• **Passage shown**:
........
Assume a mid-century America where Nones are approaching a majority, and where it becomes increasingly difficult to assert any concept of religious liberty in the public sphere, if and when those rights clash with the rigid orthodoxies of secular hedonism. Does any hope remain for the religious institutions, except to accept managed decline in the most graceful way possible?
A couple of answers suggest themselves. One is that a secular society produces very few children, and someone needs to do the jobs and pay the taxes. That means immigration, presumably from high fertility societies in Africa or Asia, from areas where God remains firmly on the cultural agenda. Inevitably, the immigrant presence within American Christianity will grow steadily. Old-established churches can also do things to help themselves, by emphasizing innovative structures that no longer assume the existence of Christian belief as a standard social norm. We look especially at the new ecclesial movements in the Catholic church, which assume a membership of highly devoted believers who will serve as a leaven in the larger community. They are missionaries to the pagan world, much like their predecessors in the second or third centuries. Protestant and Anglican churches can offer plenty of their own analogies here. Churches have always adapted and improvised.
Beyond question, Americans are far less likely to declare themselves as members of any religious faith, even generically “Christian,” and certainly not to identify with particular denominations.
........
• **Data**:
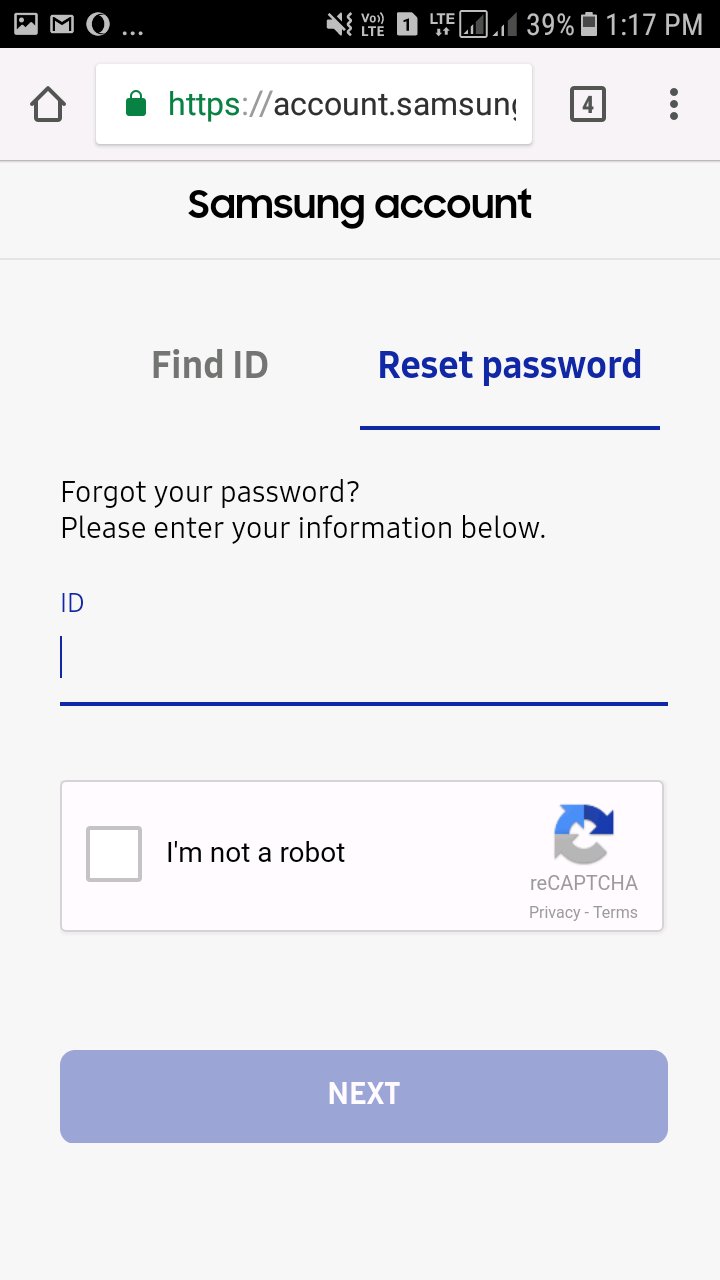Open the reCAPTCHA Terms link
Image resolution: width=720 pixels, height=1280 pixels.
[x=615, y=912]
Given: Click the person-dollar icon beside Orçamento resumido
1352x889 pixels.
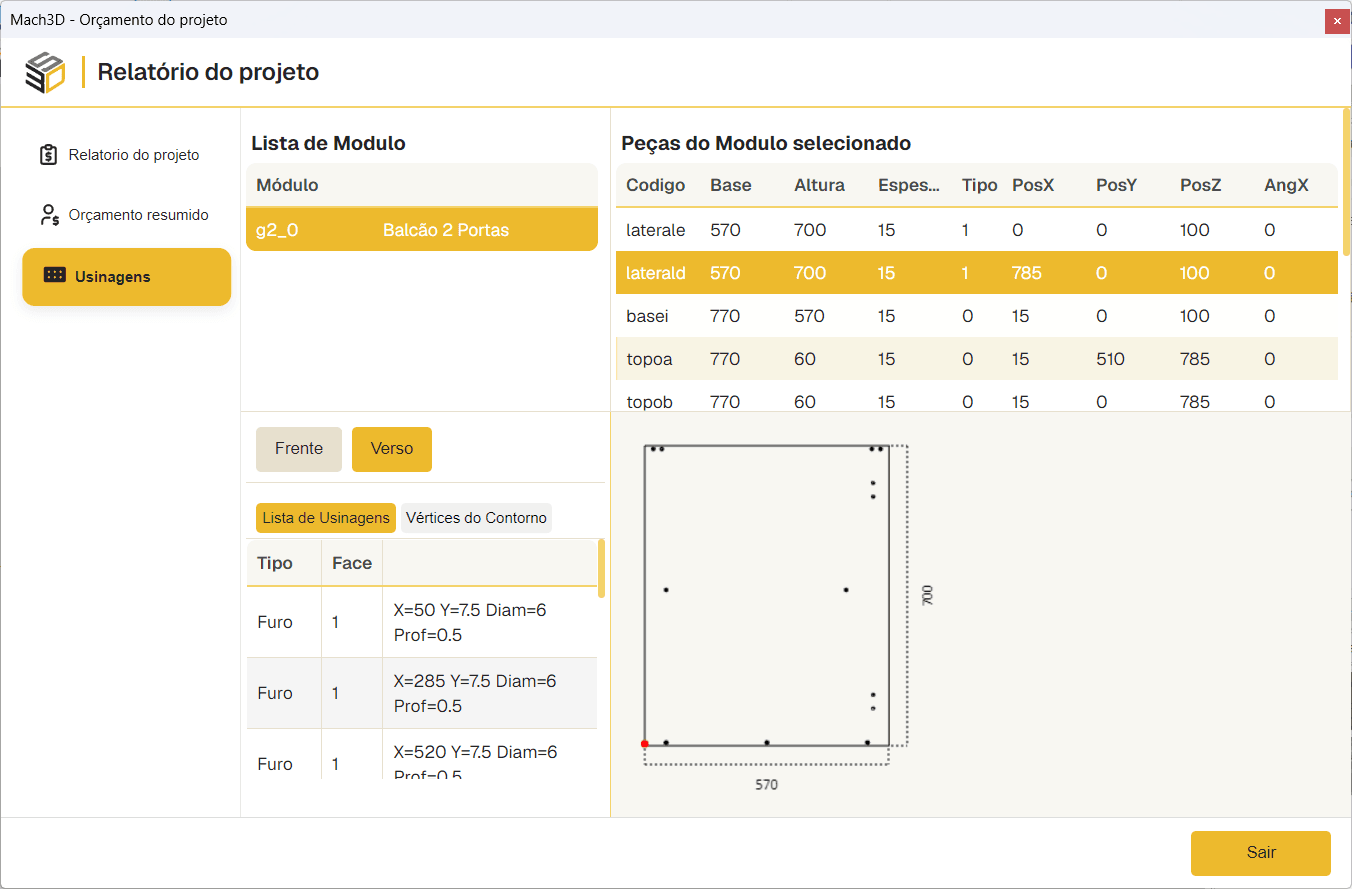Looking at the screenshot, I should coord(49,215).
........
• **Tasks for this exercise**:
A: Output, verbatim, everything in the passage on religion in a secularizing America from "Beyond question, Americans" down to "with particular denominations.".
B: Write the next part of the passage on religion in a secularizing America, picking up after its final sentence.
The rows come from a separate source unrelated to the passage.

• **Answers to the problems**:
A:
Beyond question, Americans are far less likely to declare themselves as members of any religious faith, even generically “Christian,” and certainly not to identify with particular denominations.

B:
But assume the worst, that churches and temples really do disappear. Does God vanish? I like to turn to a literary work that we might call the Gospel of the Nones. In 1955 English poet Philip Larkin published “Church Going,” which describes a passing cyclist stepping into a deserted church. Finding nothing of special aesthetic interest, he leaves rapidly but is puzzled at why he even bothered to stop. What exactly is the remaining pull of a place that is notionally holy? And if, as seems obvious, religion is in such sharp decline, what will be the ultimate fate of such places when they fall into disuse and ruin? Superstition might endure a while, but ultimately, even that will fade. So what happens when disbelief has gone, along with faith itself?
Yes, churches and creeds may fade, but holy places remain to focus our desires and hopes, our need for rootedness and continuity. People will always need to seek such places, “a serious house on serious earth”:
And that much never can be obsolete, Since someone will forever be surprising A hunger in himself to be more serious, And gravitating with it to this ground, Which, he once heard, was proper to grow wise in, If only that so many dead lie round.
In any era, religion responds to a deep-seated need for connection to the “serious” past. That connection might be a sacred place, but it might be to something more generic—to bodies of practice and ritual, to culture and especially music. Here too we can find the significant, the rooted, which together form the irreducible core of religion. Something always remains.